Thing is, Spock was not a black hole. That seems a related but not causal relationship.

Singularity.

So truly, am I an anomaly or are there lots of us out there? I am perfectly willing to accept that my current version of this debate, the mid-life crisis of it all, is common to the point of cliché. Of course it feels specific to me, but what do I know of other people and their inner lives? I live in stories, so no matter how adept I become at separating out the tropes and inaccuracies of our cultural tales, I still find my search for identity and meaning to be guided by them. I see the types of characters there are out there and only recognize small portions of myself in them, oftentimes in scary places. Looking at you Walter White and Dexter. Lumberjacks excepted. Don’t get me started.

Is it common to feel like you’re a single-celled organism with an impenetrable cell wall around you? Is that weird? Are there other people out there who cannot relax completely unless they’re alone? Who cannot stop watching themselves as an outside observer? Who cannot be a part of a group without automatically walling themselves off from the others?

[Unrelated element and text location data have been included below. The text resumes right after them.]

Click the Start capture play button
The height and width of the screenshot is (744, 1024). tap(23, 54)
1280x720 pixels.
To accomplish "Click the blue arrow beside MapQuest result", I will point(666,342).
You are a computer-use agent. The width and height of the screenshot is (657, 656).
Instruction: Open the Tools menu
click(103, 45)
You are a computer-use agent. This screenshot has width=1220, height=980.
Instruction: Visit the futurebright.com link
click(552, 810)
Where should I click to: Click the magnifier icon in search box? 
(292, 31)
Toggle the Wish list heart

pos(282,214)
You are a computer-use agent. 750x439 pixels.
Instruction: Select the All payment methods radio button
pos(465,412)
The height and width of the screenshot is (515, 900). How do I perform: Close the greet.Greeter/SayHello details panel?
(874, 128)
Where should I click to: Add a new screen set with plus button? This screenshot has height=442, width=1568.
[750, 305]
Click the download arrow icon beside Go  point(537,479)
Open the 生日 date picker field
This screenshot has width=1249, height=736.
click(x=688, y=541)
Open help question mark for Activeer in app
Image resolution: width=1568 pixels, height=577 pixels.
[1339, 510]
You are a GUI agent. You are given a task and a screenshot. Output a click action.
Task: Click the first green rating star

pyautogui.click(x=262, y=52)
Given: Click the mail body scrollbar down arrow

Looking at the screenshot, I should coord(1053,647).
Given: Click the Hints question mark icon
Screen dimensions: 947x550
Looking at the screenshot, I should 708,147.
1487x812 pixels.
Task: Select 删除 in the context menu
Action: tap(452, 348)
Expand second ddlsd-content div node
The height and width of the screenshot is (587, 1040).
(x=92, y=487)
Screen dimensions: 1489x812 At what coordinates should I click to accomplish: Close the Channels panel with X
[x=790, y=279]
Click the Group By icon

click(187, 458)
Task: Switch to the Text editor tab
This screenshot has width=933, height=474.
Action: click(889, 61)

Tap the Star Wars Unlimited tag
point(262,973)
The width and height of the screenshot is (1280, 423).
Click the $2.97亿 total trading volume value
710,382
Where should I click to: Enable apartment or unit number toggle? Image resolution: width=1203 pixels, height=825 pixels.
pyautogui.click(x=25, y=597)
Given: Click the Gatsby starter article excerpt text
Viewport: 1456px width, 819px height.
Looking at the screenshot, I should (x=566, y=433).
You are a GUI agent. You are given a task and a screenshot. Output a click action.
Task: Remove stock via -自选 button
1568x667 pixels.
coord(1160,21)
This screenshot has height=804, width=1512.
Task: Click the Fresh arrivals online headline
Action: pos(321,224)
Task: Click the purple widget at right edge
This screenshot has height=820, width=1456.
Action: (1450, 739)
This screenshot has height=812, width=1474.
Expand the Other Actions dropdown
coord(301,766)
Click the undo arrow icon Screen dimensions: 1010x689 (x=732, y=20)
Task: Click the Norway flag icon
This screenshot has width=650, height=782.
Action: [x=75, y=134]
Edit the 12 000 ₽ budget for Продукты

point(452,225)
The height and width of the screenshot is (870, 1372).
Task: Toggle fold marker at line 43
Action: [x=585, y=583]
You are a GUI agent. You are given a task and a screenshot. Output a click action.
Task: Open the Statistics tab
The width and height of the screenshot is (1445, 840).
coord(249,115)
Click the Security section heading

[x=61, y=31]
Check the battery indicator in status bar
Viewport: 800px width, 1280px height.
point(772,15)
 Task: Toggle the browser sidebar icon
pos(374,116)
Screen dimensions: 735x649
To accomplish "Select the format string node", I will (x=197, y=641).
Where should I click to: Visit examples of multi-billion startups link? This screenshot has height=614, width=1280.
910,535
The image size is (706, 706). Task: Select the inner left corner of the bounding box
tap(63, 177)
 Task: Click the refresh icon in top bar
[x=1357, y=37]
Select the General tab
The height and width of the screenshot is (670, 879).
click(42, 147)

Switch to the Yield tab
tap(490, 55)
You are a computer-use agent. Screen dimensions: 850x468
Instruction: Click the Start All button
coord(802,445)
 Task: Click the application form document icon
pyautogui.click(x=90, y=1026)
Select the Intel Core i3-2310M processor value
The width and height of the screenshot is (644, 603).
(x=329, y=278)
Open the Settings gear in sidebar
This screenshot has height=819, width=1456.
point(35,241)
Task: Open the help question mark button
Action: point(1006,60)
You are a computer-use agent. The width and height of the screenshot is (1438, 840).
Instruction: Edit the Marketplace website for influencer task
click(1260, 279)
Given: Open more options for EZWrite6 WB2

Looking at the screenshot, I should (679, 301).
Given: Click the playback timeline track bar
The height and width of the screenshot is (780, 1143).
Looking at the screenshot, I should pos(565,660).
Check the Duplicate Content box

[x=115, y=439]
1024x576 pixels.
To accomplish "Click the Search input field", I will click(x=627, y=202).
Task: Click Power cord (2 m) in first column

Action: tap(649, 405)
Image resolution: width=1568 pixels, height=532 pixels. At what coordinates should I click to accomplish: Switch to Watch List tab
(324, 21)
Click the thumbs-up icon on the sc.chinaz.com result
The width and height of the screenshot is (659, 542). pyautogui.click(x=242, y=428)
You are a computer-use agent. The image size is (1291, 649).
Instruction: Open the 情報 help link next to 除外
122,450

Do you think too much about the similarities  between seemingly contradictory states of selfishness and lack of self-esteem? Do you worry about your worth within the cultural zeitgeist and yet have no desire to share yourself with other people?

Escape.

All that drivel leads me back to my starting point. Or it will if I revise this enough. Judge for yourself. Aimlessness. Lacking aim. How can you find an aim when you can’t seem to see or really understand the target? It’s easy enough to see what is lacking. It’s virtually impossible to conjure up a vision of how things could be different, much less somehow convince yourself to desire that difference, to want something so badly as to overcome the inertia inherent in a passionless existence and really endeavor to make it happen. When your problem is lack of ambition and no motivation to give of yourself whatsoever, how do you make and execute a plan with the goal of honestly sharing yourself with others?

Well, you have to be less of an asshole to start, I suppose. I still have the barest soupcon of a belief that maybe, if I can convince myself to actually want something substantial, I will magically gain the resolve and fortitude that’s been so lacking in my life thus far and actually want to go for it. If I could know what it is, if I could be convinced that I want whatever it is, then maybe I could force myself to work for it, an idea rather than a paycheck; to follow through on a goal formed by my own dreams rather than one forged in practical necessity or made a priority out of circumstance and Tauran stubbornness and pride. I think I need to be convinced that trying to attain a personal dream is important. Maybe all the arguments about utility and practicality and “why would you do that, it’s illogical,” bullshit is just a cover for not valuing myself enough to think my dreams are important. Maybe it really is all down to self-esteem and bravery. If so, I’m so screwed.

There’s a line in a Mercedes Lackey book I read a long time ago, one of the first Valdemar books. I didn’t fully understand it, but it’s something I’ve thought about a lot and come to hope was true. The idea was that a persistent inability to do something could hide a true talent for it. I want that to be true of me. I want to be able to create things, express my interior life, share it with the world, whether it be of great worth or not. I would like to think that the difficulties I’ve always had with this are hiding the truth that I could be really good at it. If I could just flip the switch and let the light escape my horizon. Then maybe I could find a goal worthier than just being left alone in my singularity.

PS.

OMG, I can’t help but like that ending. There’s more than one way to suck.


Did I mention this was a rough draft?